▸ **Task statement**: Give back the whole listing exactly as shown.

** Opening Dataset excerpts block **

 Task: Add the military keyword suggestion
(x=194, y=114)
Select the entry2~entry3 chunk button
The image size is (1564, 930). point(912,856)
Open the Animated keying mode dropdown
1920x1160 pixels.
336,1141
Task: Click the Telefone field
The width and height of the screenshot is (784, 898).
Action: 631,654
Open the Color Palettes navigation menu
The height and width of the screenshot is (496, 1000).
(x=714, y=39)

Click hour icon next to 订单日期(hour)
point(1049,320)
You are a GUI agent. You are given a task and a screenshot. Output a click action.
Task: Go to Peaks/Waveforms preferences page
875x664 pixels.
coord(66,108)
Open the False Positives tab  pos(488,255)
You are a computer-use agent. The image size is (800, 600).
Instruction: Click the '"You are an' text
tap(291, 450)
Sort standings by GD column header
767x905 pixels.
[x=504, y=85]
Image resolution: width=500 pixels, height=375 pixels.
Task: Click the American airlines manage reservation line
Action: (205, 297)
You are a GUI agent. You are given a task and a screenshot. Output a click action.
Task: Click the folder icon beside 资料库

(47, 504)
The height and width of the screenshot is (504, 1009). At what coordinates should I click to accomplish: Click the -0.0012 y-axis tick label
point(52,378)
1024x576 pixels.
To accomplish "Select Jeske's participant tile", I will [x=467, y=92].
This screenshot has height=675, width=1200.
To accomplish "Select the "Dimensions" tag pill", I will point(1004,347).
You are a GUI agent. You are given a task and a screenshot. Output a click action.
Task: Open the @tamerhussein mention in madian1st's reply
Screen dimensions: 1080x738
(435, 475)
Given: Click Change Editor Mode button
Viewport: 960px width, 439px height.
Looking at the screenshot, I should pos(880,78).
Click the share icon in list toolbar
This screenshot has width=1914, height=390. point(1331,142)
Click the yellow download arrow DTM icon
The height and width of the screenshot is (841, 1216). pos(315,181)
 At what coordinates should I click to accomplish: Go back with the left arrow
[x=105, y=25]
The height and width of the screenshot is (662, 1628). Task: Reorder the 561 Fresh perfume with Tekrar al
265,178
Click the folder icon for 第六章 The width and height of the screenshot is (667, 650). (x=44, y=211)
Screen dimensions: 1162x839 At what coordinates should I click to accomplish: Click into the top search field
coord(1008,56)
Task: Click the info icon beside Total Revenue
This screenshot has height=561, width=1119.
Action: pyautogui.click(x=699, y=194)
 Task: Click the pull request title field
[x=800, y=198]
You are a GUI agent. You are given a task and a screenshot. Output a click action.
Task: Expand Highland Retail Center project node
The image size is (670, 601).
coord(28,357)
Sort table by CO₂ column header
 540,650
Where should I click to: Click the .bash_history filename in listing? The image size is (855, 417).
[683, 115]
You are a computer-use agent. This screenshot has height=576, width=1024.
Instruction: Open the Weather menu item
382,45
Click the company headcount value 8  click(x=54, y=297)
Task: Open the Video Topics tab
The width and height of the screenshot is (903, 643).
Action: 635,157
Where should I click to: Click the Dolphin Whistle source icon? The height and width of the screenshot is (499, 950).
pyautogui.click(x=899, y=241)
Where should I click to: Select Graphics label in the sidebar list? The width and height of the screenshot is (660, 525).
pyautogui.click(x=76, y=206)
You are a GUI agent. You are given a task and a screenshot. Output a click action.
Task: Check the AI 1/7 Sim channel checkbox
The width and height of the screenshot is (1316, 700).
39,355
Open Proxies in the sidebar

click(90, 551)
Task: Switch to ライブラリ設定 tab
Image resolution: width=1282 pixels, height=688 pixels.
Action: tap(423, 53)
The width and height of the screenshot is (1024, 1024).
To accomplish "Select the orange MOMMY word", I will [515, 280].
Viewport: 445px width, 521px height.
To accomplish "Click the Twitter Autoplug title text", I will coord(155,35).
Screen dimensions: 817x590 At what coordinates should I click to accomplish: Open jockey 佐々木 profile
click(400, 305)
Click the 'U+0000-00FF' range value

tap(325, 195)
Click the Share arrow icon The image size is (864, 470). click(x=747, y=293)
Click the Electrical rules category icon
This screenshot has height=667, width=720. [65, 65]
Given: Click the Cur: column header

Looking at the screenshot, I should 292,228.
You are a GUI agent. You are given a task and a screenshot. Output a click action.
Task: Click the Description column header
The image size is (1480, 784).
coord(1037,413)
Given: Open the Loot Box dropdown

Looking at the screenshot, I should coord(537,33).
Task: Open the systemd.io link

** Closing Dataset excerpts block **

▸ **Result of the exercise**:
 Task: Add the military keyword suggestion
(x=194, y=114)
Select the entry2~entry3 chunk button
The image size is (1564, 930). point(912,856)
Open the Animated keying mode dropdown
1920x1160 pixels.
336,1141
Task: Click the Telefone field
The width and height of the screenshot is (784, 898).
Action: 631,654
Open the Color Palettes navigation menu
The height and width of the screenshot is (496, 1000).
(x=714, y=39)

Click hour icon next to 订单日期(hour)
point(1049,320)
You are a GUI agent. You are given a task and a screenshot. Output a click action.
Task: Go to Peaks/Waveforms preferences page
875x664 pixels.
coord(66,108)
Open the False Positives tab  pos(488,255)
You are a computer-use agent. The image size is (800, 600).
Instruction: Click the '"You are an' text
tap(291, 450)
Sort standings by GD column header
767x905 pixels.
[x=504, y=85]
Image resolution: width=500 pixels, height=375 pixels.
Task: Click the American airlines manage reservation line
Action: (205, 297)
You are a GUI agent. You are given a task and a screenshot. Output a click action.
Task: Click the folder icon beside 资料库

(47, 504)
The height and width of the screenshot is (504, 1009). At what coordinates should I click to accomplish: Click the -0.0012 y-axis tick label
point(52,378)
1024x576 pixels.
To accomplish "Select Jeske's participant tile", I will [x=467, y=92].
This screenshot has height=675, width=1200.
To accomplish "Select the "Dimensions" tag pill", I will point(1004,347).
You are a GUI agent. You are given a task and a screenshot. Output a click action.
Task: Open the @tamerhussein mention in madian1st's reply
Screen dimensions: 1080x738
(435, 475)
Given: Click Change Editor Mode button
Viewport: 960px width, 439px height.
Looking at the screenshot, I should pos(880,78).
Click the share icon in list toolbar
This screenshot has width=1914, height=390. point(1331,142)
Click the yellow download arrow DTM icon
The height and width of the screenshot is (841, 1216). pos(315,181)
 At what coordinates should I click to accomplish: Go back with the left arrow
[x=105, y=25]
The height and width of the screenshot is (662, 1628). Task: Reorder the 561 Fresh perfume with Tekrar al
265,178
Click the folder icon for 第六章 The width and height of the screenshot is (667, 650). (x=44, y=211)
Screen dimensions: 1162x839 At what coordinates should I click to accomplish: Click into the top search field
coord(1008,56)
Task: Click the info icon beside Total Revenue
This screenshot has height=561, width=1119.
Action: pyautogui.click(x=699, y=194)
 Task: Click the pull request title field
[x=800, y=198]
You are a GUI agent. You are given a task and a screenshot. Output a click action.
Task: Expand Highland Retail Center project node
The image size is (670, 601).
coord(28,357)
Sort table by CO₂ column header
 540,650
Where should I click to: Click the .bash_history filename in listing? The image size is (855, 417).
[683, 115]
You are a computer-use agent. This screenshot has height=576, width=1024.
Instruction: Open the Weather menu item
382,45
Click the company headcount value 8  click(x=54, y=297)
Task: Open the Video Topics tab
The width and height of the screenshot is (903, 643).
Action: 635,157
Where should I click to: Click the Dolphin Whistle source icon? The height and width of the screenshot is (499, 950).
pyautogui.click(x=899, y=241)
Where should I click to: Select Graphics label in the sidebar list? The width and height of the screenshot is (660, 525).
pyautogui.click(x=76, y=206)
You are a GUI agent. You are given a task and a screenshot. Output a click action.
Task: Check the AI 1/7 Sim channel checkbox
The width and height of the screenshot is (1316, 700).
39,355
Open Proxies in the sidebar

click(90, 551)
Task: Switch to ライブラリ設定 tab
Image resolution: width=1282 pixels, height=688 pixels.
Action: tap(423, 53)
The width and height of the screenshot is (1024, 1024).
To accomplish "Select the orange MOMMY word", I will [515, 280].
Viewport: 445px width, 521px height.
To accomplish "Click the Twitter Autoplug title text", I will coord(155,35).
Screen dimensions: 817x590 At what coordinates should I click to accomplish: Open jockey 佐々木 profile
click(400, 305)
Click the 'U+0000-00FF' range value

tap(325, 195)
Click the Share arrow icon The image size is (864, 470). click(x=747, y=293)
Click the Electrical rules category icon
This screenshot has height=667, width=720. [65, 65]
Given: Click the Cur: column header

Looking at the screenshot, I should 292,228.
You are a GUI agent. You are given a task and a screenshot. Output a click action.
Task: Click the Description column header
The image size is (1480, 784).
coord(1037,413)
Given: Open the Loot Box dropdown

Looking at the screenshot, I should coord(537,33).
Task: Open the systemd.io link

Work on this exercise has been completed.